By LARRY JONES
Most of us plod along through life doing the best we can, but very few of us ever become really good at anything. Rarely do we achieve world class status, but my mother checked this box with her iced tea making skills. In my early years, there was never anything as good as coming in from the field hot and sweaty, sitting down at the dinner table (at noon), and having my first glass of cold iced tea. The first glass was always the best. The primary secret to my mother’s wonderful iced tea was the fact she used rain water from our cistern, rather than the hard well water. She also insisted on using only Lipton’s tea — none of that “off brand” stuff would do.

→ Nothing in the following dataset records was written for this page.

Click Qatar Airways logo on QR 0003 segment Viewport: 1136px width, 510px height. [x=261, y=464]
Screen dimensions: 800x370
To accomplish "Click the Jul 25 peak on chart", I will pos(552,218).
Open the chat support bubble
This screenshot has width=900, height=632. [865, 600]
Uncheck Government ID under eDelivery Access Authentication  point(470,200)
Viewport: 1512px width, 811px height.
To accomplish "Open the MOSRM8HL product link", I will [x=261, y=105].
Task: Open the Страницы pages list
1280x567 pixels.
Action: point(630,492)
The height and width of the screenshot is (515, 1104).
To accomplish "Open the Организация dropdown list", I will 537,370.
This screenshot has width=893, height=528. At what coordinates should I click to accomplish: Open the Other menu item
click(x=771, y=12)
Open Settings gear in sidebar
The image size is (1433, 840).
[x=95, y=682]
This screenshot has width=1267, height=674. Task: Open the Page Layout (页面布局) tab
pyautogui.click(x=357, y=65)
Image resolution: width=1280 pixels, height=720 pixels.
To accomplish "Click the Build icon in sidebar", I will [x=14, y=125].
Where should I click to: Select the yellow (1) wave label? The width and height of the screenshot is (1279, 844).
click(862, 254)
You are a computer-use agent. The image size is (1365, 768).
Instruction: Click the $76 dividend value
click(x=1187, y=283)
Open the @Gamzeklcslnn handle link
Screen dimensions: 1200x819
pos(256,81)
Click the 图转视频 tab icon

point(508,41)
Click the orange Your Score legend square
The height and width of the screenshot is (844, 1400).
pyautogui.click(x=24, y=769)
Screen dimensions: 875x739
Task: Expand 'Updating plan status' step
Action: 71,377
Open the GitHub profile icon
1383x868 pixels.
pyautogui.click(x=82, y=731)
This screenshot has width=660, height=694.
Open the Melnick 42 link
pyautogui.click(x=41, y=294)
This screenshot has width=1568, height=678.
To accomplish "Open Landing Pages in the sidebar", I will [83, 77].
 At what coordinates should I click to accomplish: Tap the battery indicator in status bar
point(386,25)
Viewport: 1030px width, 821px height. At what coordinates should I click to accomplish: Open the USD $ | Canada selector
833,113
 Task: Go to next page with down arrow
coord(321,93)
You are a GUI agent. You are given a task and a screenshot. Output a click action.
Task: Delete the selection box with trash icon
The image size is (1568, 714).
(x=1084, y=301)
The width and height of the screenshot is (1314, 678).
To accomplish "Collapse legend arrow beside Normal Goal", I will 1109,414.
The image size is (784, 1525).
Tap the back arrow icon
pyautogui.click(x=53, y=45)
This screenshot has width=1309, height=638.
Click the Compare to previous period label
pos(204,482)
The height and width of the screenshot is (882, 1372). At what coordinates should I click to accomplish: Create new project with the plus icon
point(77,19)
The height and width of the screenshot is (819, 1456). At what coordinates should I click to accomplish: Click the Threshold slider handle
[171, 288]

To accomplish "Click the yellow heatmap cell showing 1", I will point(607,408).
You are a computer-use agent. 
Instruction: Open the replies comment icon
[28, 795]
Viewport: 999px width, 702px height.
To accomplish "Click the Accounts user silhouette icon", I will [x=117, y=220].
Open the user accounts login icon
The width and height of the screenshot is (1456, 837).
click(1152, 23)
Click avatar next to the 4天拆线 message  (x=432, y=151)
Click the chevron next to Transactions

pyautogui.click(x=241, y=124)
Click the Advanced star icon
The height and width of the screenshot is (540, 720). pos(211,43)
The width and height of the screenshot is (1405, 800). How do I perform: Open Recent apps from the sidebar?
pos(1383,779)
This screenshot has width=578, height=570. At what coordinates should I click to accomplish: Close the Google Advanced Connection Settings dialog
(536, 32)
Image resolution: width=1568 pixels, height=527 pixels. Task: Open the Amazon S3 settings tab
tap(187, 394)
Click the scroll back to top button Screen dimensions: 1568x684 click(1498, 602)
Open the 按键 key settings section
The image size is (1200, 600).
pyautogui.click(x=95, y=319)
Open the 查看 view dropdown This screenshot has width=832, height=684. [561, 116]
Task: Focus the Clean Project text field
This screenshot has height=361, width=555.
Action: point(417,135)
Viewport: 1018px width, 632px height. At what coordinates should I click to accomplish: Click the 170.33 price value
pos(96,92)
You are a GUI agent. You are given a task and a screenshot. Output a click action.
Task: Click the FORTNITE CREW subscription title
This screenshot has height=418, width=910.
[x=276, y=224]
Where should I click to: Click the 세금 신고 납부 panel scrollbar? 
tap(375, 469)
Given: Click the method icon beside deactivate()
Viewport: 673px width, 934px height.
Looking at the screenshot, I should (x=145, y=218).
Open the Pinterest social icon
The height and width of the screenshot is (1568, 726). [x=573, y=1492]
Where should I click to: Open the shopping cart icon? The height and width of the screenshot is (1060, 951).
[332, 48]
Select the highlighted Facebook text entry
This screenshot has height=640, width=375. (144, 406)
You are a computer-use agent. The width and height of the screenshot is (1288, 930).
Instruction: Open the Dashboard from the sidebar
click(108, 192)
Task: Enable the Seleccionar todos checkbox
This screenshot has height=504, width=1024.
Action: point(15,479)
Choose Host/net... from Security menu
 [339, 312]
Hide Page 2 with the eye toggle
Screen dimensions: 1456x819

This year I suppose that my mother would be a bit frustrated with the challenges imposed on tea making. Down here on the “pore farm,” I’m not sure we’ve had enough rain to fill the water bucket with the dipper that always sat on the end of our kitchen cabinet. For my mother to be forced to make tea or fill ice trays with well water would have almost certainly brought about apoplexy.
According to Matthew 5:45 of the King James version of the Bible, the Lord states that He “sendeth rain on the just and on the unjust.” I’m not sure where that puts me, because I’m still waiting on my share of the rain. The northern part of Parker and Palo Pinto Counties seems to have fared a bit better than me, but most of the western part of the state is in critical need of rain to fill lakes and recharge depleted aquifers.
Water has always been a limiting factor in the settlement of Texas. In this part of North Texas, availability of well water is very uncertain. Both of my grandparents relied on underground cisterns to provide for household water. Grandpa Jones had a very weak well, but it could not provide an adequate water supply. My mother’s parents lived in Millsap, an area with almost no wells.